#### Records supplied ####

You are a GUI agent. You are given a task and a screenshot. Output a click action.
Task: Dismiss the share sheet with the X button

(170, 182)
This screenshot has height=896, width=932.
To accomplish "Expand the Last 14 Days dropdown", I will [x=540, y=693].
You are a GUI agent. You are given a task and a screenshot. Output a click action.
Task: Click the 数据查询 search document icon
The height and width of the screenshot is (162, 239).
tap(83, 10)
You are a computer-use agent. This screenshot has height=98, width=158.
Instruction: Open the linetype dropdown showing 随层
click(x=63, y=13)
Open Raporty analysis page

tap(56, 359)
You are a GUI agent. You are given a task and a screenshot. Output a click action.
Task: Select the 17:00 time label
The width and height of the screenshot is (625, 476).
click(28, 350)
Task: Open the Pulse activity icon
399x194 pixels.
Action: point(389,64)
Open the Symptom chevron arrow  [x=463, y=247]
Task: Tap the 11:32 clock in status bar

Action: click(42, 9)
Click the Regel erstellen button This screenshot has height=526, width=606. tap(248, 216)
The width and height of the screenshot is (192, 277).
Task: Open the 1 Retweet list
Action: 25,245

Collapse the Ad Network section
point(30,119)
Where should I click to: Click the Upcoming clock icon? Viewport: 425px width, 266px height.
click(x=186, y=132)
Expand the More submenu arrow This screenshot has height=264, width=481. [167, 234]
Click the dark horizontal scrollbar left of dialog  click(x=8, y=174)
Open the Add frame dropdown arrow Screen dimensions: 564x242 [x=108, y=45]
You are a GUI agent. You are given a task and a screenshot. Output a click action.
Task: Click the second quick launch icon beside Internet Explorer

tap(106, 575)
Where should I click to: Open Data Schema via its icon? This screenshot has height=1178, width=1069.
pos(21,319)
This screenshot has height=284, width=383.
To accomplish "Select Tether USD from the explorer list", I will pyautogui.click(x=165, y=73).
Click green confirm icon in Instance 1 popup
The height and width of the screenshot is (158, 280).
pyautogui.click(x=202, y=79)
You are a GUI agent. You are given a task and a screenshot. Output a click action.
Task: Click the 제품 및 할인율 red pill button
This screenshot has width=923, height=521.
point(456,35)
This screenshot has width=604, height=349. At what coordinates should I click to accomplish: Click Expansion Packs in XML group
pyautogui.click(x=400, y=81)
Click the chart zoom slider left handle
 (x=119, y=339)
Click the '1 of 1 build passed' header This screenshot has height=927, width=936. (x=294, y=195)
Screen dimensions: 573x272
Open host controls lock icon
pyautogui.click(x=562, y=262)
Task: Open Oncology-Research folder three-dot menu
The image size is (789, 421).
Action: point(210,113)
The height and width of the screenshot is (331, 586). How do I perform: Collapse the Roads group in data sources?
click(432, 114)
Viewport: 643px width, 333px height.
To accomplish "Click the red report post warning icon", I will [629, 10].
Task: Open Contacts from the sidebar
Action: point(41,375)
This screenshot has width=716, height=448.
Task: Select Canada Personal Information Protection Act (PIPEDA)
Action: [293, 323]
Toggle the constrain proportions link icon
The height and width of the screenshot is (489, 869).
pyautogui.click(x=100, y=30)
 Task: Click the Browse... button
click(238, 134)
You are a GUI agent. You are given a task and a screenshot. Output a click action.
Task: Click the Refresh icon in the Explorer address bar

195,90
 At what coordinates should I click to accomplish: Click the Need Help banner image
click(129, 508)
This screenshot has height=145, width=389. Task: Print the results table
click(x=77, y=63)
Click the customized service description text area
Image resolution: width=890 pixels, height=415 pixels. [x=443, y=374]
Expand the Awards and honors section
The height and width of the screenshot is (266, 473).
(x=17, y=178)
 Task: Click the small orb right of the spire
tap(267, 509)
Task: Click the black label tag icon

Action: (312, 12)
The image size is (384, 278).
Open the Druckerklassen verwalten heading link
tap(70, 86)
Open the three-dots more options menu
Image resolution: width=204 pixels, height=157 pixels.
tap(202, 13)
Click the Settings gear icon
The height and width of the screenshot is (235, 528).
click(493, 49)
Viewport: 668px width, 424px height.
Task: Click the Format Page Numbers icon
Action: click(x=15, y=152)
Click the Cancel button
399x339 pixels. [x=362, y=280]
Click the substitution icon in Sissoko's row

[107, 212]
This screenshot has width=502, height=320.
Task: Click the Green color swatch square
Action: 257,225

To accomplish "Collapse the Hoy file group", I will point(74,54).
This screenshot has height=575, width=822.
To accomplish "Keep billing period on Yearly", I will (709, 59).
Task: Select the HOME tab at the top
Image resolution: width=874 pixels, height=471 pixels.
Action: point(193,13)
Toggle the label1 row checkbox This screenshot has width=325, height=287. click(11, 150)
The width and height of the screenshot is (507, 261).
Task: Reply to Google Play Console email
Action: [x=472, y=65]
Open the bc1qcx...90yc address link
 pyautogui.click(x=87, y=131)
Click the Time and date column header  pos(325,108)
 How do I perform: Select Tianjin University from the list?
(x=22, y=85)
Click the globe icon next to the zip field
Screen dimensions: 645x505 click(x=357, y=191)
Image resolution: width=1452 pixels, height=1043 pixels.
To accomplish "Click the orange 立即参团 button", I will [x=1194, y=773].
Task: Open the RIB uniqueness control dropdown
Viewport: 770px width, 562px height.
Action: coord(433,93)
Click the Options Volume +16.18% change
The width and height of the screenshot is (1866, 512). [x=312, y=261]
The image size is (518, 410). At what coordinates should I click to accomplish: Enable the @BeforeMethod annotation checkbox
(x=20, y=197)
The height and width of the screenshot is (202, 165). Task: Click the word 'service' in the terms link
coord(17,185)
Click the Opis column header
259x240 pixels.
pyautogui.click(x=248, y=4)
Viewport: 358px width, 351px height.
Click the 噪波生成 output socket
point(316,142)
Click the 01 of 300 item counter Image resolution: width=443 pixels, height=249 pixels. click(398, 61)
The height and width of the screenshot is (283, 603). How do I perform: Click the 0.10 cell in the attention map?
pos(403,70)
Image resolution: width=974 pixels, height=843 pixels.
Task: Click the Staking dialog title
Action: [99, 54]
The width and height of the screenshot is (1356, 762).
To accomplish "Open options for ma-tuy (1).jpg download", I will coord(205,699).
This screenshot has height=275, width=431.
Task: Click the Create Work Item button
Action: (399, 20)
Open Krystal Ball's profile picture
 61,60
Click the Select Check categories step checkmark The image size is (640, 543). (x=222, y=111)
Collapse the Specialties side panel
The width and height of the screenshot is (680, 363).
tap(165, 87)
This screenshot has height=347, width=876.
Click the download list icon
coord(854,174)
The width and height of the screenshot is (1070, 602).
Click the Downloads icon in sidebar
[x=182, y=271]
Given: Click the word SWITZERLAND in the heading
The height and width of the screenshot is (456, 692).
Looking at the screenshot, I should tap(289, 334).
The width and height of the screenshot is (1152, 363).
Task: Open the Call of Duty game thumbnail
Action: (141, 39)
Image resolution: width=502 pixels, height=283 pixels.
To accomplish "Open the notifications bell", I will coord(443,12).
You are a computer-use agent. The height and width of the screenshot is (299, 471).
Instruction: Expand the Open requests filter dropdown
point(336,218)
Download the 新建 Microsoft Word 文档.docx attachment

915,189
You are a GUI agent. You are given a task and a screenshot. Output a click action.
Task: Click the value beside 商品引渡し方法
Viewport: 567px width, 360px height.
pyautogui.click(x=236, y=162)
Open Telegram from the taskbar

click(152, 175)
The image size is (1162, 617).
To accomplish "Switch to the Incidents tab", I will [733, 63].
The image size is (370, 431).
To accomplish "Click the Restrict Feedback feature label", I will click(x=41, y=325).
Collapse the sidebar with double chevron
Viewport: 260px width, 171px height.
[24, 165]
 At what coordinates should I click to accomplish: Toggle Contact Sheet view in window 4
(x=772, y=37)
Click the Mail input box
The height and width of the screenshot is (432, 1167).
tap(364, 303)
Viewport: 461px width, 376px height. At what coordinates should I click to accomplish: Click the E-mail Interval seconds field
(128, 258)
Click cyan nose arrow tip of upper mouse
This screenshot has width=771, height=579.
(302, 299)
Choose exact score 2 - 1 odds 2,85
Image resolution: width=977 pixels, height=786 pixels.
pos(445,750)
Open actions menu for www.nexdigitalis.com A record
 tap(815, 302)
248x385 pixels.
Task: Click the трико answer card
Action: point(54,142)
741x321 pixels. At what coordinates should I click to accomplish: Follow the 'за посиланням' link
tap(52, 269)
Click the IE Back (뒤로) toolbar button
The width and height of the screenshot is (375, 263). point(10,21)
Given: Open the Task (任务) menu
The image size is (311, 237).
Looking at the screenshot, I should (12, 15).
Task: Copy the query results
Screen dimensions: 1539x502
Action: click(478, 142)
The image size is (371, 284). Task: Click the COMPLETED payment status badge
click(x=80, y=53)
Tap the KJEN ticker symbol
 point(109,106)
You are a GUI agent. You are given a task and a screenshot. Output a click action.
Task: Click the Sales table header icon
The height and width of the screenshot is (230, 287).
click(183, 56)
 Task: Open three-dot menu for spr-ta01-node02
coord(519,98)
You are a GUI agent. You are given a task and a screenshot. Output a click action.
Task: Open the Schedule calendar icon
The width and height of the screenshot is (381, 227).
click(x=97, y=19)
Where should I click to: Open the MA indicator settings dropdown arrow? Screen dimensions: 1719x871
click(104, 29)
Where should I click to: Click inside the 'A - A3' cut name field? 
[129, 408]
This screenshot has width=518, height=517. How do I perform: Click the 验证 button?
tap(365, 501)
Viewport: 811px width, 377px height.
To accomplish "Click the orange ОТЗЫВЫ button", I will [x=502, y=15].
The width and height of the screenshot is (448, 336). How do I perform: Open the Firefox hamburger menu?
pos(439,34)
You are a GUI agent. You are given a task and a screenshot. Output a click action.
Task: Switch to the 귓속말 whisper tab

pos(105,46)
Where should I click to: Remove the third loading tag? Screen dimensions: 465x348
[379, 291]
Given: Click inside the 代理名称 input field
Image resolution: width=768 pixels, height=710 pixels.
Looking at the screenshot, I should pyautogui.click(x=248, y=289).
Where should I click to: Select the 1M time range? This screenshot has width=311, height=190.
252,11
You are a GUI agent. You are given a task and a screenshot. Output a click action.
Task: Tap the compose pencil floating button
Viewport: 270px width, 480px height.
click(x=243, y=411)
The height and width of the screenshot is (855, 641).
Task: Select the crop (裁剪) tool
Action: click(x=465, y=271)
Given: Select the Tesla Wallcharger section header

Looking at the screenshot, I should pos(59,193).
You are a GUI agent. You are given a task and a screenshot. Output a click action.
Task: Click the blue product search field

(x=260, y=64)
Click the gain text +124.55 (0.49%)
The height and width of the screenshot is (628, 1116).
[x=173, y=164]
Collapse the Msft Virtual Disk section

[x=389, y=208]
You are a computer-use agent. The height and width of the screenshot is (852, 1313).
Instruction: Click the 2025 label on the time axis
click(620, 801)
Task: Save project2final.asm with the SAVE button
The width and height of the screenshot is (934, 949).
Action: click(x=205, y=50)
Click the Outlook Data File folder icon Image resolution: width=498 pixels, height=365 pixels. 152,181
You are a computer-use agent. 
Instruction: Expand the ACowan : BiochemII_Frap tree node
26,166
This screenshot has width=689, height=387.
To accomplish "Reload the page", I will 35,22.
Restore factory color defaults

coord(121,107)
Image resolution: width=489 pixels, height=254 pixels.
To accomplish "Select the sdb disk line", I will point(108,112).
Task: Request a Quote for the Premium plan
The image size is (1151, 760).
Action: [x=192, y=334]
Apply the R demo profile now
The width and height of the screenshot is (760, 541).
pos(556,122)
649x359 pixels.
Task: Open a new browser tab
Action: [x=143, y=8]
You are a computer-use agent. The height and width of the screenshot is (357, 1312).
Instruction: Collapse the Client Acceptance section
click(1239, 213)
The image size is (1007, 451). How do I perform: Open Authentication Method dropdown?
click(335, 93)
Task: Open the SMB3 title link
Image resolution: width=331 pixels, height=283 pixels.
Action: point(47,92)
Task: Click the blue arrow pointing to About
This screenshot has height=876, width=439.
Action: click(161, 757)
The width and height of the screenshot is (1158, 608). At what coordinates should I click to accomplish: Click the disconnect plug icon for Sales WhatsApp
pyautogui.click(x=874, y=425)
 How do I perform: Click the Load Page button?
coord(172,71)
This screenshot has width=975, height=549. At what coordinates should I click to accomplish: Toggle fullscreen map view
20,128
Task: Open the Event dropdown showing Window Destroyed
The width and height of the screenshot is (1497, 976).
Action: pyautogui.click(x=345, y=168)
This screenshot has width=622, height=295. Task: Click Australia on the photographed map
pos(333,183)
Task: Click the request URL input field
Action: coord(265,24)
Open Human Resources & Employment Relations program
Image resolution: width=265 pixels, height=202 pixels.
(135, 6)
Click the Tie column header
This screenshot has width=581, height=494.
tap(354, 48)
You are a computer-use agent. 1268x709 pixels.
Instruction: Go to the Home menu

####

Using the records above, copy each line that contains "chevron".

Open the Symptom chevron arrow  [x=463, y=247]
Collapse the sidebar with double chevron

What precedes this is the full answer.